Jochen Robes über Bildung, Lernen und Trends

Content Management Systeme aus bildungstechnologischer Sicht

Ich bin durch die Hölle gegangen! Gestern habe ich in Münster meine „Abschiedsvorlesung“ gegeben und mit Personalern der Deutschen Bank über Suchstrategien, HR Ressourcen im Internet sowie Social Software diskutiert. Heute musste ich zurück nach Frankfurt. Mit der Bahn. Über die alte Rheinstrecke via Koblenz. An einem Freitag ein verhängnisvolles Unterfangen! Um die Mischung aus Lärm, Alkohol, Volksliedern („ja lebt denn der alte holzmichel noch“) und Zoten zu beschreiben, fehlen mir jetzt noch die Worte!

Jedenfalls habe ich in diesem Chaos versucht, Peter Baumgartners Artikel über Content Management Systeme zu lesen, bin aber erst hinter Koblenz zu ernsthafter Lektüre gekommen. Aufhänger war sein Hamburger Vortrag.
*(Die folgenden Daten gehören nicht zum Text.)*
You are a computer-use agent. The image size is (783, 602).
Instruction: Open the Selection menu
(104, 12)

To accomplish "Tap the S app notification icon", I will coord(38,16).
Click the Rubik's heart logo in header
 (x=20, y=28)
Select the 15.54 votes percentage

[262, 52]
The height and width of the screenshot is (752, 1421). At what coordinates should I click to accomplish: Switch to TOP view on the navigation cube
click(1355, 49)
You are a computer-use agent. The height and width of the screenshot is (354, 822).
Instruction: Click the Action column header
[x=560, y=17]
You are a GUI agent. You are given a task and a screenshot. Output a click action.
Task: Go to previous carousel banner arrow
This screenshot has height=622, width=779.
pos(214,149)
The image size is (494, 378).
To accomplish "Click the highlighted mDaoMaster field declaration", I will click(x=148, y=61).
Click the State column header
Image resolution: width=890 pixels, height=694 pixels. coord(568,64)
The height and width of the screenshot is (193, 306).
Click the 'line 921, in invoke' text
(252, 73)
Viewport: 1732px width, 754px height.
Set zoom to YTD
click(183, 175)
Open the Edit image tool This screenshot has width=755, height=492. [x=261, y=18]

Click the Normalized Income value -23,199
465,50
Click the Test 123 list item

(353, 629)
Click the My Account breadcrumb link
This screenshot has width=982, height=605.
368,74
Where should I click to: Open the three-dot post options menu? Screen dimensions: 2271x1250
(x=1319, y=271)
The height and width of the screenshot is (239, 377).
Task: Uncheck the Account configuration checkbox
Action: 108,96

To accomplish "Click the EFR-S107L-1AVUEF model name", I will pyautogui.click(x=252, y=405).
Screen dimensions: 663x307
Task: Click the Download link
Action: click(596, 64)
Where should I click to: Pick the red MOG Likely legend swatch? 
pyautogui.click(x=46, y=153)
Auf den theoretischen Rahmen der Arbeit will ich an dieser Stelle nicht weiter eingehen. Interessant ist in jedem Fall seine Strukturierung des CMS-Marktes in folgende Kategorien:

– Redaktionssysteme oder P-CMSes (prozess-, produktions-, publikationsorientierte CMSe)
– Groupware oder C-CMSes (kollaborationsorientierte CMSe)
– Portale oder Community-Content-Collaboration Management Systeme (C3MS)
– Weblogs oder D-CMSes (diskursorientierte CMSe)
– Wiki-Systeme oder E-CMSes (editierorientierte CMSe)

Im Text werden die Unterschiede zwischen den Systemen anschaulich beschrieben und Beispiele genannt. Noch ausführlicher ist wohl nur noch das aktuelle Buch von Baumgartner selbst.